TASK STATEMENT —
Lines before the one containing "This screenshot has height=502, width=602." are excluded; print that line and every line after it through the end of the material below, exactly.

SUPPLIED RECORDS —

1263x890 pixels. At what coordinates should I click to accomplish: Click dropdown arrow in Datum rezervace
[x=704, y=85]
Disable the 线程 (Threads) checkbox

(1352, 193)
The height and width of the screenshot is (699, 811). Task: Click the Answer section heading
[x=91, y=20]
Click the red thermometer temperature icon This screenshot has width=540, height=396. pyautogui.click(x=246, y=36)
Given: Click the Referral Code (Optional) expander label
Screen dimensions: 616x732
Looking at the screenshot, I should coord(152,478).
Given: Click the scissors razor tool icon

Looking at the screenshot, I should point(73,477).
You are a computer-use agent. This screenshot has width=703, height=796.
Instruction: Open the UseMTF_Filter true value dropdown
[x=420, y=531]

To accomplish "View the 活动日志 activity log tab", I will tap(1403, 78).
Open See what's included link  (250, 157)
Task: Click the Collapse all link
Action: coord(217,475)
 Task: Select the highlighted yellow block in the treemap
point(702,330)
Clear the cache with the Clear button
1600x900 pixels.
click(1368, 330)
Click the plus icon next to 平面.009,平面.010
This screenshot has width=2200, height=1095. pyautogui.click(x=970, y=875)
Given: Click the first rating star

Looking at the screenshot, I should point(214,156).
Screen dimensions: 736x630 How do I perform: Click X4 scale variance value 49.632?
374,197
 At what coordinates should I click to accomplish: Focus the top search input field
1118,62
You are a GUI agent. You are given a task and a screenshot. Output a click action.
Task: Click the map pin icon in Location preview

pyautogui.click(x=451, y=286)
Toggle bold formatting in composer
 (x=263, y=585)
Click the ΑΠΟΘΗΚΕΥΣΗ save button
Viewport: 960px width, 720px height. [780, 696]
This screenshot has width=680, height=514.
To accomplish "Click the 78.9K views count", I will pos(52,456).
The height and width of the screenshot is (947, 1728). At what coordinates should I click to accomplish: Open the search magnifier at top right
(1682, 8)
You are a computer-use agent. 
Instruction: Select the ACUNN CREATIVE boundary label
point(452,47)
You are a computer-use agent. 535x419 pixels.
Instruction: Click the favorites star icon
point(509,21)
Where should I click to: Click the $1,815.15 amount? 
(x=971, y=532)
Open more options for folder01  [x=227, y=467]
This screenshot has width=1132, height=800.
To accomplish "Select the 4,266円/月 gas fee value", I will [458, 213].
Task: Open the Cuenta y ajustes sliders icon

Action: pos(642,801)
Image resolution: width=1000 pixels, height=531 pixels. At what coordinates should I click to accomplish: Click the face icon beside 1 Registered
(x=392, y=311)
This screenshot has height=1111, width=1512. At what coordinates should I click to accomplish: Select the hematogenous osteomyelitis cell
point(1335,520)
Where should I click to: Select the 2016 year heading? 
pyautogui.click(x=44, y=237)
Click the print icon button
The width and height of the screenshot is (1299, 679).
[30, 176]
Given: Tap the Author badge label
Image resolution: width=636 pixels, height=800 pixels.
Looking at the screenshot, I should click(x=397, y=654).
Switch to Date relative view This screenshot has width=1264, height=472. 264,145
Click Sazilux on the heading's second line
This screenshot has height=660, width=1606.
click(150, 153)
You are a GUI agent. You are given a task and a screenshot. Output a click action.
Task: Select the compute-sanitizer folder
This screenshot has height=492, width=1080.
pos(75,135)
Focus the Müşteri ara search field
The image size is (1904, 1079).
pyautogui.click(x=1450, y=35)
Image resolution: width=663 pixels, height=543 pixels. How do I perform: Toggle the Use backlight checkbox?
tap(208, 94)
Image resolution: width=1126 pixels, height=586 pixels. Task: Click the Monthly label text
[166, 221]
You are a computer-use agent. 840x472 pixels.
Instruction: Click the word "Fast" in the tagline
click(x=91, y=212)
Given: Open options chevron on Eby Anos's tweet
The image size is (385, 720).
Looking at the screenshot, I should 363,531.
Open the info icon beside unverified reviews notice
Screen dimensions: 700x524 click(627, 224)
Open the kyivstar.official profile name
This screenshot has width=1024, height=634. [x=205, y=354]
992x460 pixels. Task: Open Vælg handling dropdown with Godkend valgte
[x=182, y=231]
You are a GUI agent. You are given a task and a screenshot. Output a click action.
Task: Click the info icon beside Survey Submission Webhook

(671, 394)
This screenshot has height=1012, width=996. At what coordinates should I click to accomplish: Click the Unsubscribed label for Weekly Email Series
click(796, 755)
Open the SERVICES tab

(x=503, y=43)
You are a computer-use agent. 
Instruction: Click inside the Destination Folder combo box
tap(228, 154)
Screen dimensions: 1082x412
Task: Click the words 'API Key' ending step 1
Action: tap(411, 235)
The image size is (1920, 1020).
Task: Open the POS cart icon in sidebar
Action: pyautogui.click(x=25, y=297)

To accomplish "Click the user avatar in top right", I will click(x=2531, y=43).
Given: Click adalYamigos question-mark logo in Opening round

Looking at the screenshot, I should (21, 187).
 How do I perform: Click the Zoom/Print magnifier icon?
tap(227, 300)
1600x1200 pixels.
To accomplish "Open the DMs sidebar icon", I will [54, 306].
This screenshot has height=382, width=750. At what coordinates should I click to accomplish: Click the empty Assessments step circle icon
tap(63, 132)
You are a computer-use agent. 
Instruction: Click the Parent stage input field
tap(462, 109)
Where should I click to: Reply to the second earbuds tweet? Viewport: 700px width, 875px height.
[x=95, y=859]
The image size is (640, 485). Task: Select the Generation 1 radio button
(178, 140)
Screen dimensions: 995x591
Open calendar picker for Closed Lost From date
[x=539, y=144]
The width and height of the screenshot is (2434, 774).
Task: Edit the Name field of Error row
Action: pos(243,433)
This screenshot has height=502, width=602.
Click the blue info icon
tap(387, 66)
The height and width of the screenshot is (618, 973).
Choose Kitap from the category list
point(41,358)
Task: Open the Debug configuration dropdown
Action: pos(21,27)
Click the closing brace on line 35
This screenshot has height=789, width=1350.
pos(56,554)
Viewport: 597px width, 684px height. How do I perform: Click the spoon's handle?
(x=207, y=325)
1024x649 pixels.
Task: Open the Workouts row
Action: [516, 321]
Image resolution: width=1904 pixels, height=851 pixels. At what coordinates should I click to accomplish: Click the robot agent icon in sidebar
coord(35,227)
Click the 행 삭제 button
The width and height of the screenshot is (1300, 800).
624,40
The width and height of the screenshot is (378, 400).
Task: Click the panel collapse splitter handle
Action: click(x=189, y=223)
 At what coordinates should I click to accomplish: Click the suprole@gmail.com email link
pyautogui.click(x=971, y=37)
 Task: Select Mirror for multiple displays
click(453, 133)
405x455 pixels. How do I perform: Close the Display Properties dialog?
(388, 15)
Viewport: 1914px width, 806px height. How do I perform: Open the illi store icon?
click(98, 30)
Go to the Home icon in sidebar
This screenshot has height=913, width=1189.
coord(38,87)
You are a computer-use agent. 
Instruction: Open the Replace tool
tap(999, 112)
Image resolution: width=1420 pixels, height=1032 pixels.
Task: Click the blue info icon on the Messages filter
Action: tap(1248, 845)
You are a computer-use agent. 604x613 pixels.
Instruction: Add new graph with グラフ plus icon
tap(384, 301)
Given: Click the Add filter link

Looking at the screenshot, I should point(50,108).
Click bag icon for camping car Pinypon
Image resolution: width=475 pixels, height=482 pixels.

RESPONSE BELOW —
This screenshot has height=502, width=602.
Click the blue info icon
tap(387, 66)
The height and width of the screenshot is (618, 973).
Choose Kitap from the category list
point(41,358)
Task: Open the Debug configuration dropdown
Action: pos(21,27)
Click the closing brace on line 35
This screenshot has height=789, width=1350.
pos(56,554)
Viewport: 597px width, 684px height. How do I perform: Click the spoon's handle?
(x=207, y=325)
1024x649 pixels.
Task: Open the Workouts row
Action: [516, 321]
Image resolution: width=1904 pixels, height=851 pixels. At what coordinates should I click to accomplish: Click the robot agent icon in sidebar
coord(35,227)
Click the 행 삭제 button
The width and height of the screenshot is (1300, 800).
624,40
The width and height of the screenshot is (378, 400).
Task: Click the panel collapse splitter handle
Action: click(x=189, y=223)
 At what coordinates should I click to accomplish: Click the suprole@gmail.com email link
pyautogui.click(x=971, y=37)
 Task: Select Mirror for multiple displays
click(453, 133)
405x455 pixels. How do I perform: Close the Display Properties dialog?
(388, 15)
Viewport: 1914px width, 806px height. How do I perform: Open the illi store icon?
click(98, 30)
Go to the Home icon in sidebar
This screenshot has height=913, width=1189.
coord(38,87)
You are a computer-use agent. 
Instruction: Open the Replace tool
tap(999, 112)
Image resolution: width=1420 pixels, height=1032 pixels.
Task: Click the blue info icon on the Messages filter
Action: tap(1248, 845)
You are a computer-use agent. 604x613 pixels.
Instruction: Add new graph with グラフ plus icon
tap(384, 301)
Given: Click the Add filter link

Looking at the screenshot, I should point(50,108).
Click bag icon for camping car Pinypon
Image resolution: width=475 pixels, height=482 pixels.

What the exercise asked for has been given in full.